____ Task input

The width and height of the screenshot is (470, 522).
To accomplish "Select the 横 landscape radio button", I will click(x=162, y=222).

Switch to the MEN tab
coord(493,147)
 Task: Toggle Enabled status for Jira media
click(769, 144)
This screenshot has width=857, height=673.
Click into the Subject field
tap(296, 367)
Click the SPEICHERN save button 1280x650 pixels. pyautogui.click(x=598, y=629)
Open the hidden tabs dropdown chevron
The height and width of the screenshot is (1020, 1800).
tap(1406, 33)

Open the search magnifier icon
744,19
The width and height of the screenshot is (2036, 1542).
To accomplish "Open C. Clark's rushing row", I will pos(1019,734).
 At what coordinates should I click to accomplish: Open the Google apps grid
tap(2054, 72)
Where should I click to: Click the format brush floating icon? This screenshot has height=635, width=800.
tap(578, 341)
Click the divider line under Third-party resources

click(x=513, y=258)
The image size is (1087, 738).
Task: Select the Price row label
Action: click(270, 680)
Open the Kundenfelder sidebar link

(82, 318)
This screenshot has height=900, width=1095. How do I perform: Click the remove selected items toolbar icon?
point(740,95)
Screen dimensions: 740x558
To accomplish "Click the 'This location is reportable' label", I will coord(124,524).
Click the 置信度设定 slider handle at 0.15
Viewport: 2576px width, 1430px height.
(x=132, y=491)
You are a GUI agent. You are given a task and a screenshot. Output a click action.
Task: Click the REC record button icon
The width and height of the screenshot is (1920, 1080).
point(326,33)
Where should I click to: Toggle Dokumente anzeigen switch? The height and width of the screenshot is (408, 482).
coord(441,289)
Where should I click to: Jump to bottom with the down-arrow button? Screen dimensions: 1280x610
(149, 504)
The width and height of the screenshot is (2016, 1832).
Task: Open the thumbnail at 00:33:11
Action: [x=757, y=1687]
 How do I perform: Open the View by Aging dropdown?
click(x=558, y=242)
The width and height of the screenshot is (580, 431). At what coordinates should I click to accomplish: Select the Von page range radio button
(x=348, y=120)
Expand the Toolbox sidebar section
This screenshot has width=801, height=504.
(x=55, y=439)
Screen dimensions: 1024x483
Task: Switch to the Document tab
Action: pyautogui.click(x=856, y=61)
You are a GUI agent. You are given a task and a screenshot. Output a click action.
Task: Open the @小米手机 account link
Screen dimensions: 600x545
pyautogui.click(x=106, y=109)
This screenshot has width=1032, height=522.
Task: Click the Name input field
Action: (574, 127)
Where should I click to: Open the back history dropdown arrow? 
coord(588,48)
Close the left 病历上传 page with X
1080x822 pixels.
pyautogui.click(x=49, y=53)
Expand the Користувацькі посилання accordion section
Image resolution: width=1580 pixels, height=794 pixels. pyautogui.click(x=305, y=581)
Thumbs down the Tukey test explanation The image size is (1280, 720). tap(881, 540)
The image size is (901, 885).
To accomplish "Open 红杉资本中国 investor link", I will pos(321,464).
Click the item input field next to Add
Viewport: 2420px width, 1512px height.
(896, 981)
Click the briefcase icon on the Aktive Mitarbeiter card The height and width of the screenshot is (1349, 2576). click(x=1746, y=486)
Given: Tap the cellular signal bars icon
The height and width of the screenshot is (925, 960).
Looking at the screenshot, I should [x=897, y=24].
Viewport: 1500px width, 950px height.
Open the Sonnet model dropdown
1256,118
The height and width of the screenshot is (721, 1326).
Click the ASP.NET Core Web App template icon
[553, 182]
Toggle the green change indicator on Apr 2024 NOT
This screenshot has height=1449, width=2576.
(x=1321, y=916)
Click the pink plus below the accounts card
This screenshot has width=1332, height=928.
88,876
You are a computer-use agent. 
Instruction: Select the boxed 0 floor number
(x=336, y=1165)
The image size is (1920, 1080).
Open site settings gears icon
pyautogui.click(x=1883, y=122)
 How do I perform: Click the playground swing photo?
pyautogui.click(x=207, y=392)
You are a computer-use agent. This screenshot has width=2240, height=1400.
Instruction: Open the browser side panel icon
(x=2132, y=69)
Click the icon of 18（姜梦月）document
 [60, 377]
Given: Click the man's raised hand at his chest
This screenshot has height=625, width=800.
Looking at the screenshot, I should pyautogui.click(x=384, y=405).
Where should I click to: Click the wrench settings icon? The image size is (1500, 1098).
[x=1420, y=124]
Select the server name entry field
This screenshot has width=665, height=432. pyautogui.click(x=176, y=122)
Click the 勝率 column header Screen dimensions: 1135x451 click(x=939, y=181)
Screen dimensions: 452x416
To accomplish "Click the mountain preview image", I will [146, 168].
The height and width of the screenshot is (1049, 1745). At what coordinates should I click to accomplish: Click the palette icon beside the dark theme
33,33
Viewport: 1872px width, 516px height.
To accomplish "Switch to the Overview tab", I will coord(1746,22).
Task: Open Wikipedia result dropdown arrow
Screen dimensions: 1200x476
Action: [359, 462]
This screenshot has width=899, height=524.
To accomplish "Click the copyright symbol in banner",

________

### What you should do
Collect every line of the records above that contains the string "Toggle". Case counts.

### Solution to this exercise
 Task: Toggle Enabled status for Jira media
Where should I click to: Toggle Dokumente anzeigen switch? The height and width of the screenshot is (408, 482).
Toggle the green change indicator on Apr 2024 NOT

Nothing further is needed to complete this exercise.